-- Start QUOTED PASSAGE --
Trauma and Healing

Trauma-Informed Infant-Family Mental Health Collaborative

In August 2018, the Foundation for a Healthy St. Petersburg awarded the Family Study Center a 3-year grant to collaborate with five major child- and family-serving agencies in Pinellas County to build stronger family centered, trauma-informed practices into their agencies’ policies, practices and procedures. In working toward building more synchronized approaches across systems and enhancing collective impact, the Trauma Informed Infant Family Mental Health Collaborative project offered training and consultation to partner agencies to integrate trauma sensitive perspectives within services and broaden the agencies’ focus to better integrate fathers, coparents, and families into their ways of work. The FSC’s role in the project as a Systems IECMH Consultant involved coordinating and facilitating the collaborations of all agency systems partnering together in this endeavor.
-- End QUOTED PASSAGE --
-- Start RECORDS SHOWN --
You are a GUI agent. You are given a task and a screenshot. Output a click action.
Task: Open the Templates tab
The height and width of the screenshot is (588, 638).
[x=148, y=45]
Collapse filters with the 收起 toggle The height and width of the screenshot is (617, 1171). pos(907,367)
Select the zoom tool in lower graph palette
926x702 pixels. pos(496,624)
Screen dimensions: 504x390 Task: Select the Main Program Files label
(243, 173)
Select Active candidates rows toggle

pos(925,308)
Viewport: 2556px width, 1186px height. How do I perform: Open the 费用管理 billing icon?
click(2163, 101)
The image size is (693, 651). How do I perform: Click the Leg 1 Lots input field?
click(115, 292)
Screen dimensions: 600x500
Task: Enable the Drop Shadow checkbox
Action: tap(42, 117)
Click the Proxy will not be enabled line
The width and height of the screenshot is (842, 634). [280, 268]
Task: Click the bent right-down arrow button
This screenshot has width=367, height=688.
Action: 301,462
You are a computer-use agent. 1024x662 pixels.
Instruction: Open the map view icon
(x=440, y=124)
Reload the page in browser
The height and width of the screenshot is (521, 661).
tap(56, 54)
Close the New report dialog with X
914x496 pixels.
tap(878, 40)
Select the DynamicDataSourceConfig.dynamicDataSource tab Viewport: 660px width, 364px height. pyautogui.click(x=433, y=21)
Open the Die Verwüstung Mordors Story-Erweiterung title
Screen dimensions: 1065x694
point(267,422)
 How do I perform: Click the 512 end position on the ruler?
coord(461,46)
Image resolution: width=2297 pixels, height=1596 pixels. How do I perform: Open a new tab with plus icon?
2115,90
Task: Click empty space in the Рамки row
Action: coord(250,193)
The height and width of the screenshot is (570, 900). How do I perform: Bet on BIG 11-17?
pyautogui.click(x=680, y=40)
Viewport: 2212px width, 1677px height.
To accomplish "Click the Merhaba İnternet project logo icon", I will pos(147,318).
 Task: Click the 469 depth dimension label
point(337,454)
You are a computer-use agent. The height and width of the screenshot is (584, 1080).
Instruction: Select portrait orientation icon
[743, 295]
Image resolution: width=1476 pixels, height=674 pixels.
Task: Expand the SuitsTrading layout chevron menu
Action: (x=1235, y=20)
-- End RECORDS SHOWN --
* **TO-DO LIST**
**1.** In the passage about the trauma-informed infant-family collaborative, what role did the Family Study Center take on in the project?
**2.** Pick up the passage about the trauma-informed infant-family collaborative after its last sentence and continue it.

* **EXPECTED RESPONSES**
**1.** The Family Study Center served as a Systems IECMH Consultant, coordinating and facilitating the collaborations of all the partnering agency systems.

**2.**
The Ace Score

Project Summary

OTHER FSC INITIATIVES CONTIBUTING TO TRAUMA INFORMED FAMILY CENTERED PRACTICES

Since its inception, the FSC has contributed to and sometimes provided leadership for community conversations and initiatives regarding trauma-informed family-centered practices, and offered education and training to help advance this framework. Besides the TI-IFMH Collaborative, the following provides a sampling of past and ongoing initiatives and committee work strengthening coordinated community responses in Pinellas County to meet families where they are, respect individual family experiences and adaptations in response to both historical trauma and contemporary adversity, and inclusively serve fathers, mothers, relatives, and all those who are involved in infants' and toddlers' care and upbringing. The FSC has recently provided training and/or partnered with other community agencies and leaders to meet these shared goals via numerous committees/conferences and initiatives:

  • Listening to Babies, an annual Family Study Center event each February during "Baby Talk Week" in collaboration with Concerned Organization for Quality Education for Black Students (COQEBS)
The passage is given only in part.